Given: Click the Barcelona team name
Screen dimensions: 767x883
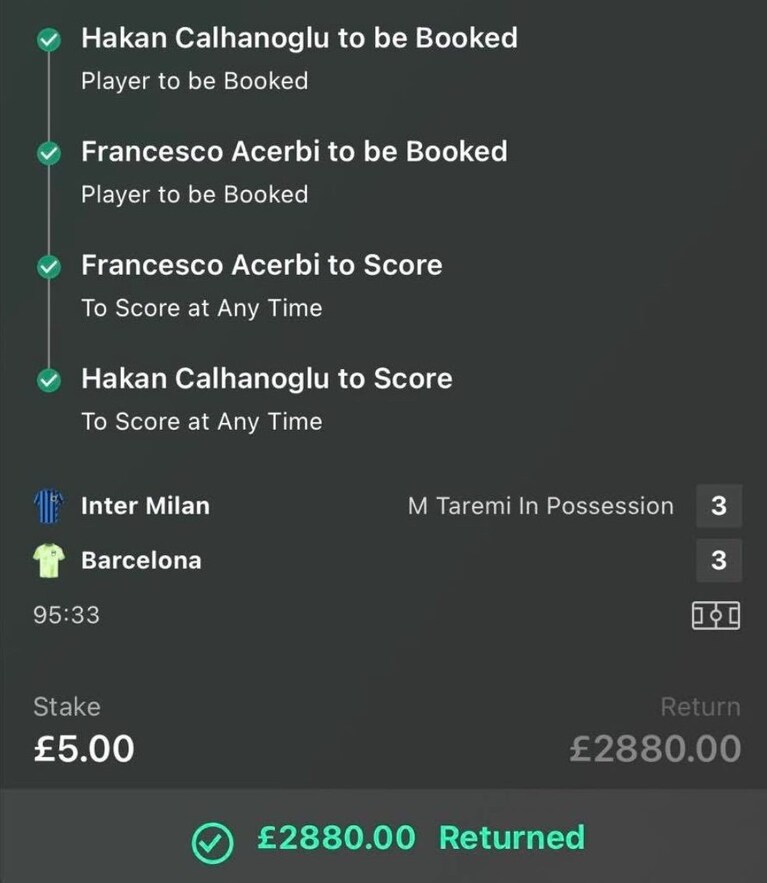Looking at the screenshot, I should point(141,560).
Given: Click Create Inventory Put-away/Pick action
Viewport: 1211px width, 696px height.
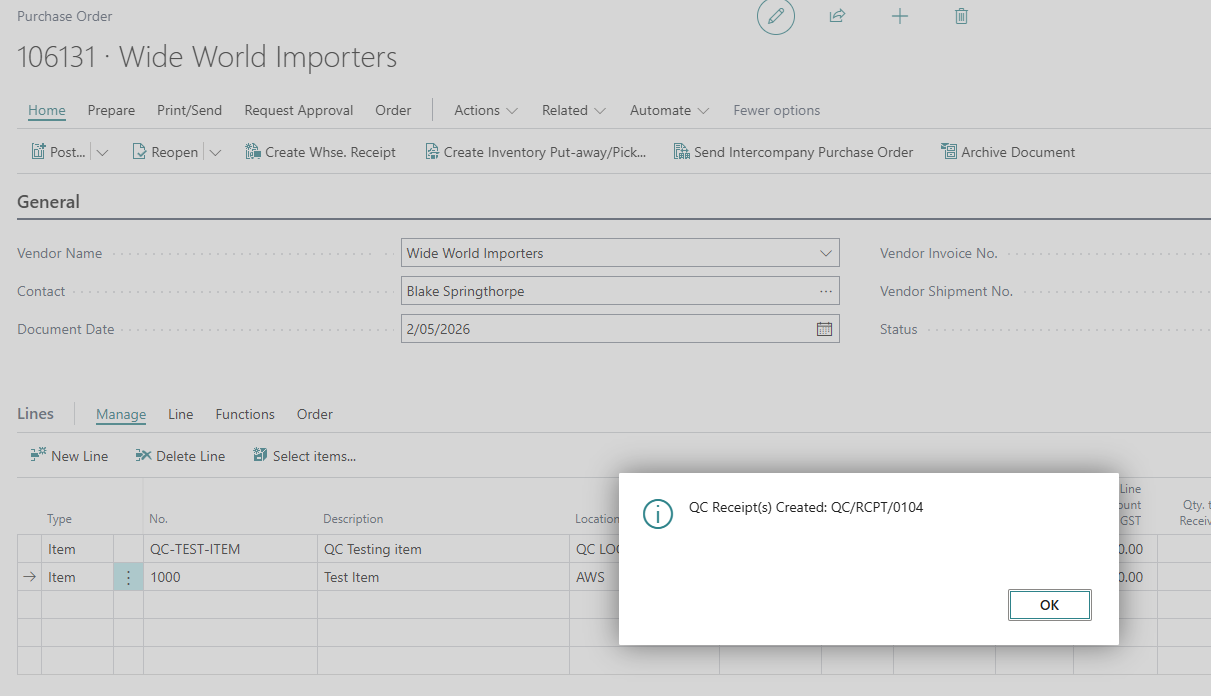Looking at the screenshot, I should click(535, 152).
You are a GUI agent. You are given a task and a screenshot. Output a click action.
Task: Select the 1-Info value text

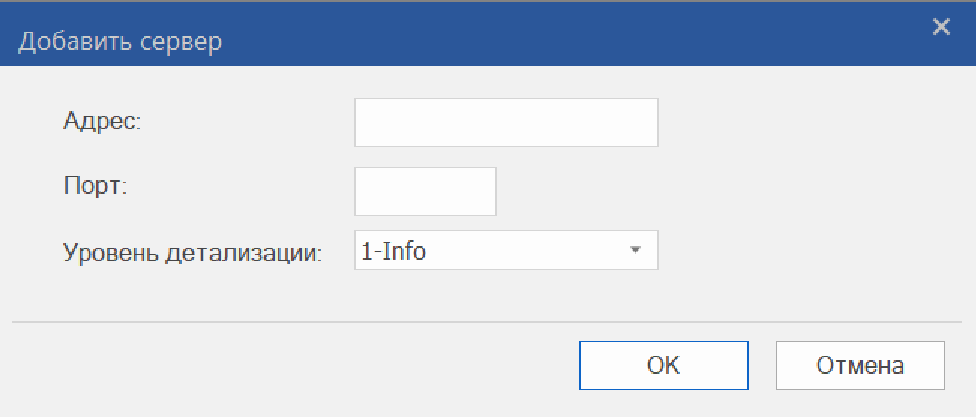pos(393,252)
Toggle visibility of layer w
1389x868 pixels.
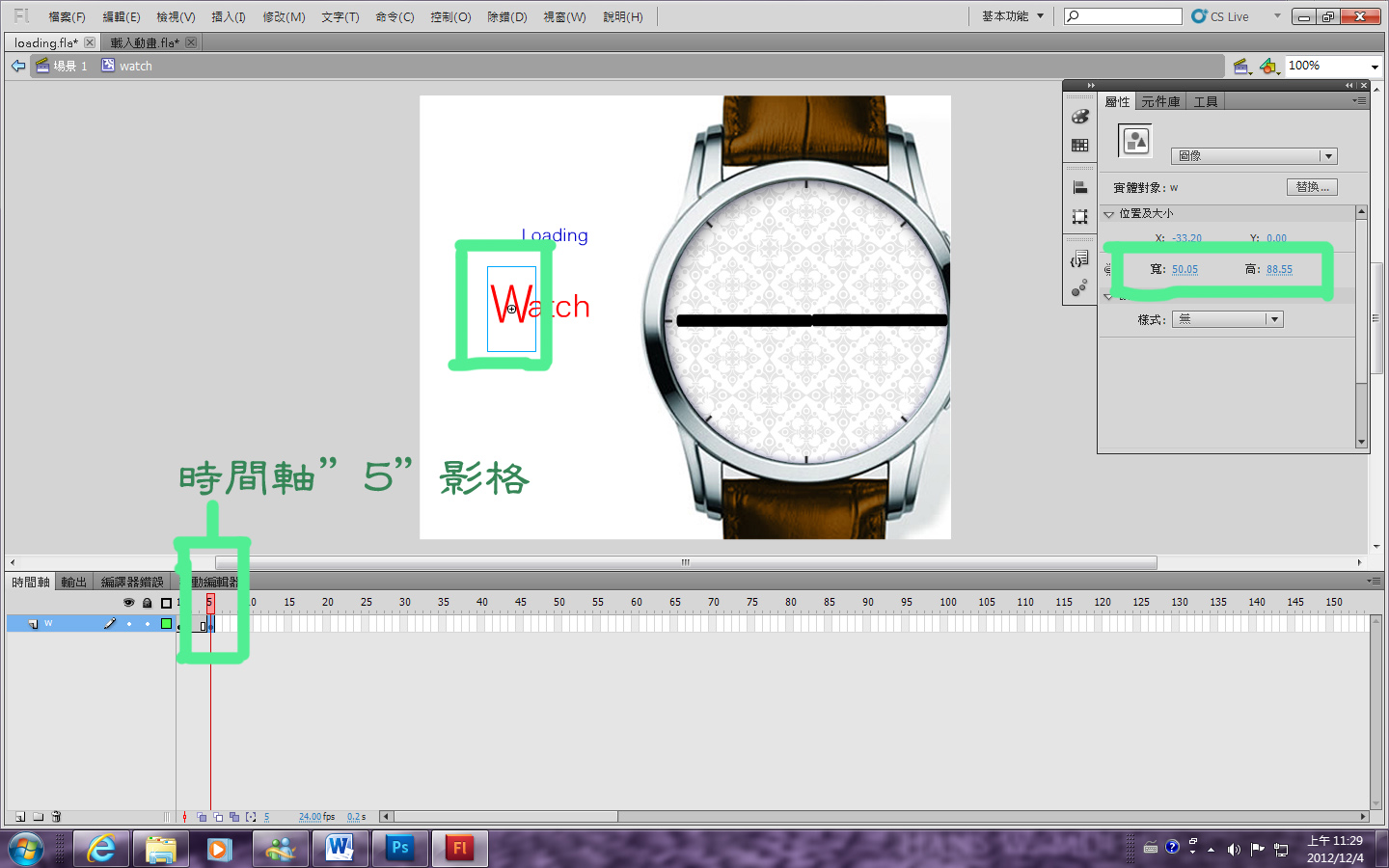pyautogui.click(x=129, y=624)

**The problem**
Determine the number of lines in the listing above containing the word "action"; respond with that figure only.

**Problem solution**
2